Why is nature, and our interaction with it, so restorative? Erich Fromm, and then E. O. Wilson, called it “biophilia,” the attraction to life. Research by environmental psychologists has shown repeatedly that people respond especially well to plants and water. The more heavily planted the garden, the more positive the outcome for the users (in other words, people using the garden feel better when there is more, rather than less, plant material). The ideal ratio is 60% softscape (plants) to 40% hardscape (paving, etc.). The presence of water also seems to have a positive effect on people.  

Of all of the elements of nature, why especially plants and water?
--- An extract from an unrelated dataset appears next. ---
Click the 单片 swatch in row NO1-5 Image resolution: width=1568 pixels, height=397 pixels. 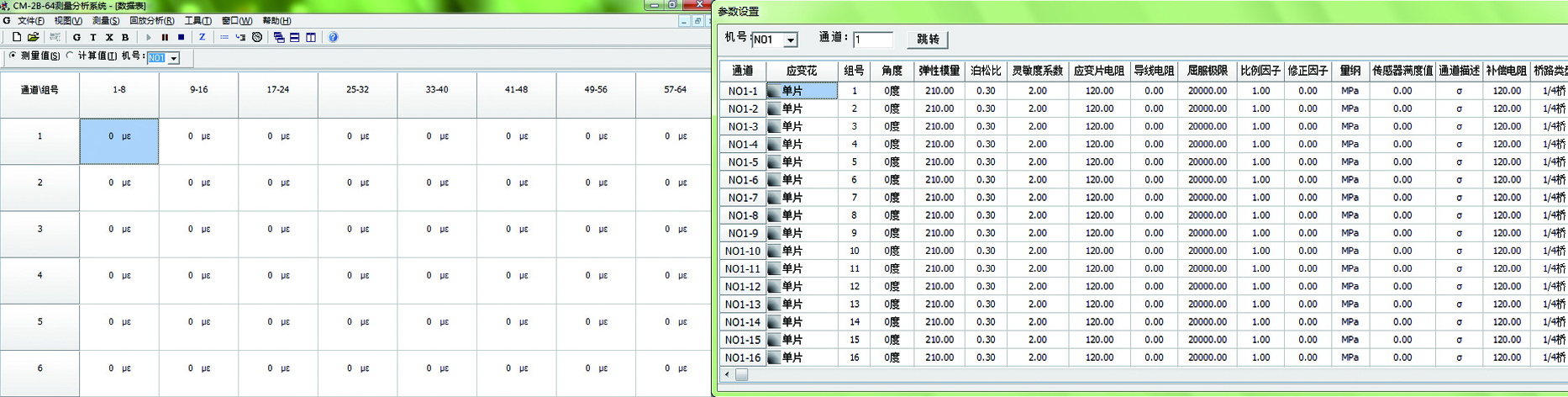pos(774,162)
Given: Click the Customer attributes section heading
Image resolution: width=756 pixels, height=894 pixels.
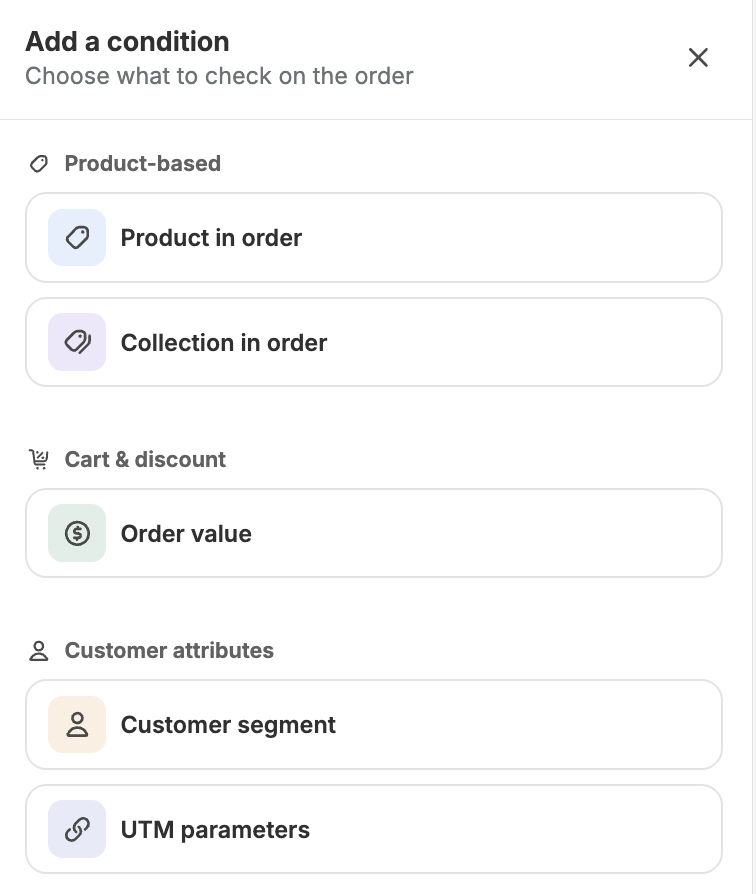Looking at the screenshot, I should [x=169, y=651].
Here are some of my thoughts on the subject:  

We know, intuitively, that we need nature – and especially air (oxygen), plants, and water – in order to survive. And thus we experience them as beautiful, and comforting, and inspiring. Being in the presence of plants and water makes us feel good because we know that they sustain us. They don’t need us (in fact, they would be better off without us, by all accounts). But without them, we would quickly perish. Without oxygen, water, and plants, our planet would not be earth, that beautiful blue sphere that you can see all the way from the moon. Plants are living, breathing things. They not only symbolize life; they are alive. And through their living and breathing – as they breathe, taking our carbon dioxide and replenishing it with oxygen – we breathe and are sustained. And one big thing that we have in common with plants: they, too, need water in order to survive and thrive. Which is maybe why we respond so positively to water, its sound, sight, even smell and taste. Water = life.  

To most people, plants and water are beautiful because they embody life. And in a world where there is a goodly amount of ugliness, pain and suffering, beauty is a comfort because it reminds us that life is worth living. Beauty is comfort and inspiration because beauty is life.